### TEXT EXCERPT
Free music streaming and recommendation service

Songza was a free music streaming and recommendation service for Internet users in the United States and Canada.

Stating that its playlists are made by music experts, the service would recommend its users on various playlists based on time of day and mood or activity. Songza offered playlists for activities such as waking up, working out, commuting, concentrating, unwinding, entertaining, and sleeping. Users would vote songs up or down, and the service will adapt to the user's personal music preferences. Users would find playlists not just based on artists, songs, or genres, but also based on themes, interests, and eras, such as "90s One-Hit Wonders", or "Music of Fashion Week".

Songza was headquartered in the Long Island City neighborhood of the Queens borough of New York City, New York.

Songza was purchased by Google on July 1, 2014, and on December 2, 2015, Google announced Songza would merge into Google Play Music on January 31, 2016. As of September 24, 2021, the main site is offline, displaying a redirect to YouTube Music.

== History ==
Amie Street acquired Songza, a product created by Aza Raskin and Scott Robbin, in October 2008. In August 2010, Amie Street was sold to Amazon for an undisclosed amount. Shortly after this the co-founders – CEO Elias Roman, COO Peter Asbill, CPO Elliott Breece and CCO Eric Davich – refocused their efforts on Songza. The team discontinued the original version and relaunched a new alpha version of Songza, keeping nothing of the original product but the name.

Over the next year the founders experimented with various iterations. When the app originally launched in 2010, it was described by PandoDaily as "like a pre-Turntable.fm. A function called Social Radio allowed users to be DJs for their friends." This version of the app allowed it to be social and crowdsourced; the problem with it was that the service as it stood was not sufficiently differentiated from other services on the market and the quality of the crowd sourced playlists was low. Following a year of testing various iterations of the alpha version of the app, Songza relaunched in beta on iPhone and Android apps on September 13, 2011, armed with a team of 25 expert music curators.

In March 2012, Songza released its Music Concierge feature, on iPhone and the web. The concierge presented users with up to six situations based on time of day, with filters for whatever mood they might be in. For example, on a Wednesday morning a user may have been presented with situations for "Waking Up", "Singing in the Shower", "Working Out" and so on. This feature was rolled out to iPad on June 7, 2012; during the first ten days following the iPad app launch, Songza saw over 1.15 million downloads.

### EXERCISE
Could you carry on the text about Songza, picking up right after its last sentence?

### SOURCE MATERIAL
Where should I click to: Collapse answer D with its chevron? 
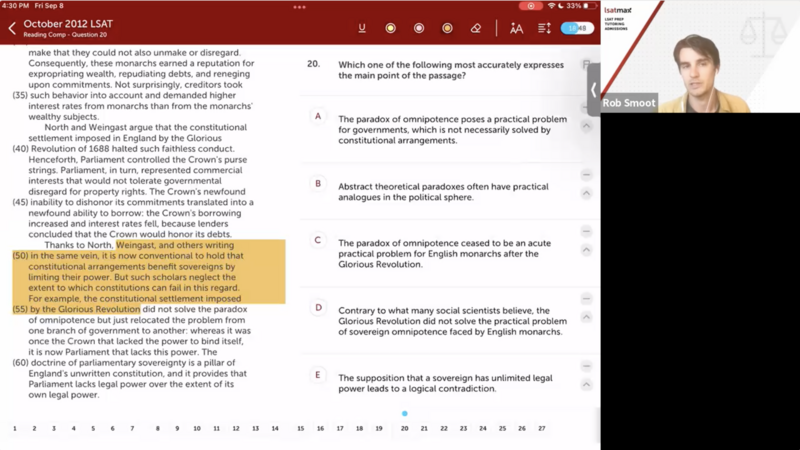(x=587, y=319)
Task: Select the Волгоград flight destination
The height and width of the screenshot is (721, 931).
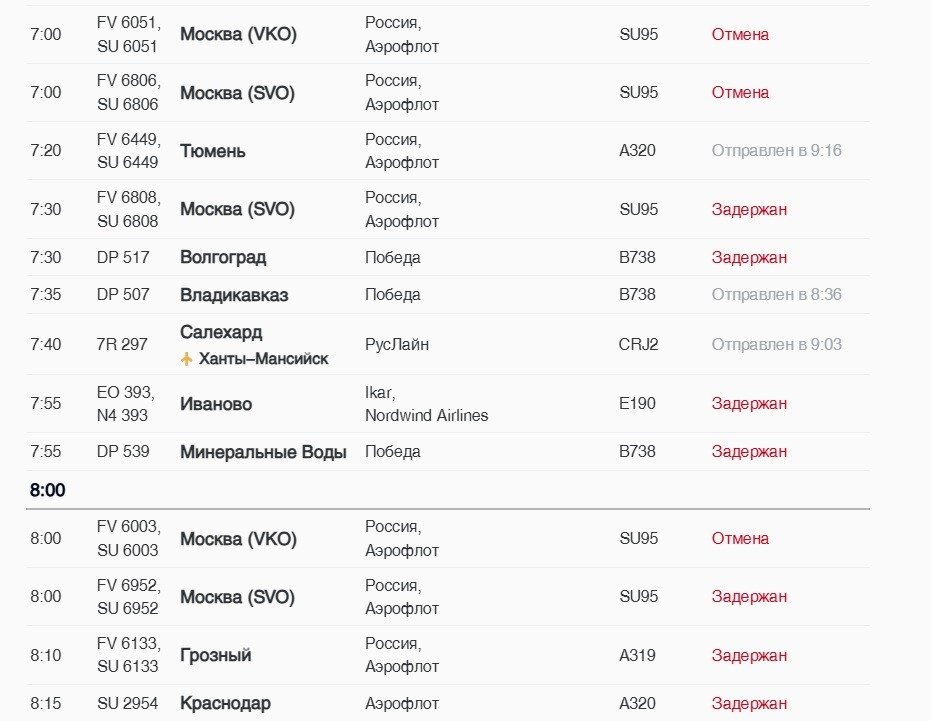Action: (x=223, y=257)

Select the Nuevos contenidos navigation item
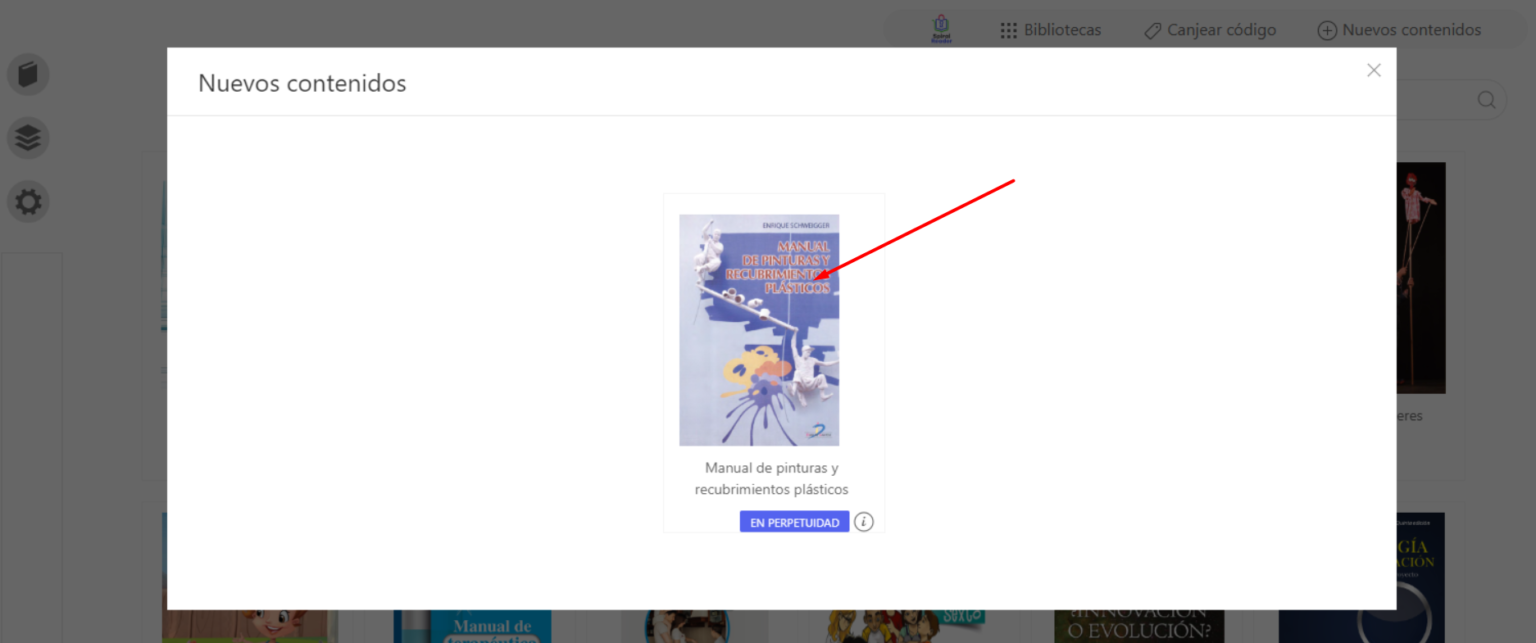pyautogui.click(x=1412, y=30)
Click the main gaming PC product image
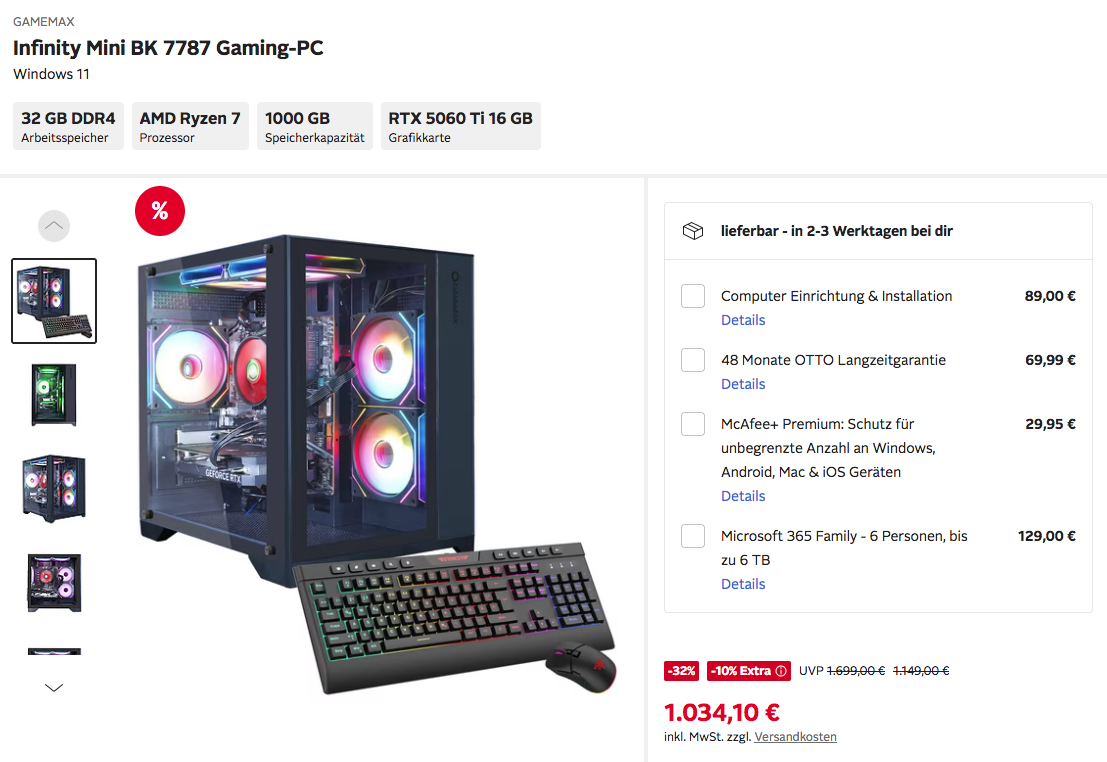Screen dimensions: 1107x762 click(377, 463)
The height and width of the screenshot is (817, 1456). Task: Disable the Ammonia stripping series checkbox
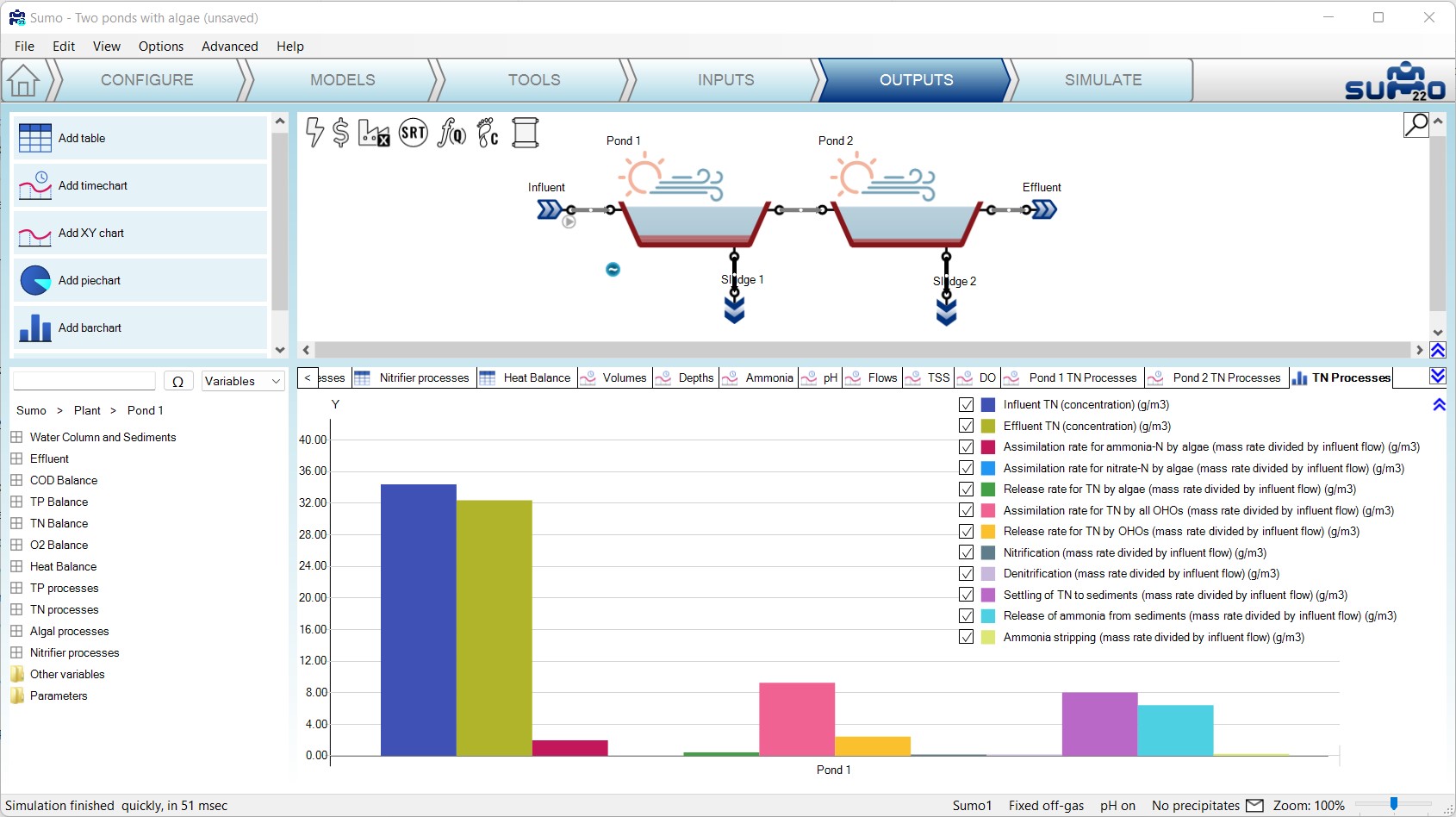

### EXERCISE OUTPUT
On June 12, 2012, Songza was listed as the top free app on iTunes for the iPad and the number two free app for the iPhone. Concierge was released on Android on July 10, 2012, and for Android tablets on August 14, 2012. The app expanded to Canada on August 7, 2012, and became the number-one overall free app in Canada on August 13, 2012. Within the week of Microsoft's Build developer event in June 2013, Songza snuck in its official Windows 8 app.

Songza launched in Canada on August 7, 2012, and reached the one million download mark after 70 days.

Starting October 2013, Songza began inserting pop-up audio/video ads when initiating a playlist, making it no longer "audio-ad free". Songza reported having 5.5 million regular users at the end of 2013.

Songza was acquired by Google on July 1, 2014. No terms were disclosed but speculation put the price at somewhere between $15 million and $39 million. Both companies issued statements saying they were "thrilled" to be doing the deal. In October 2014, following the acquisition, the Google Play Music All Access service was updated to include functionality adapted from Songza's Concierge system.

Songza was merged into Google Play Music on January 31, 2016, which itself was shut down on December 1, 2020. As of September 24, 2021, the Songza website is offline, and its former URL displays a redirect to YouTube Music, Google's (likewise defunct) music streaming service.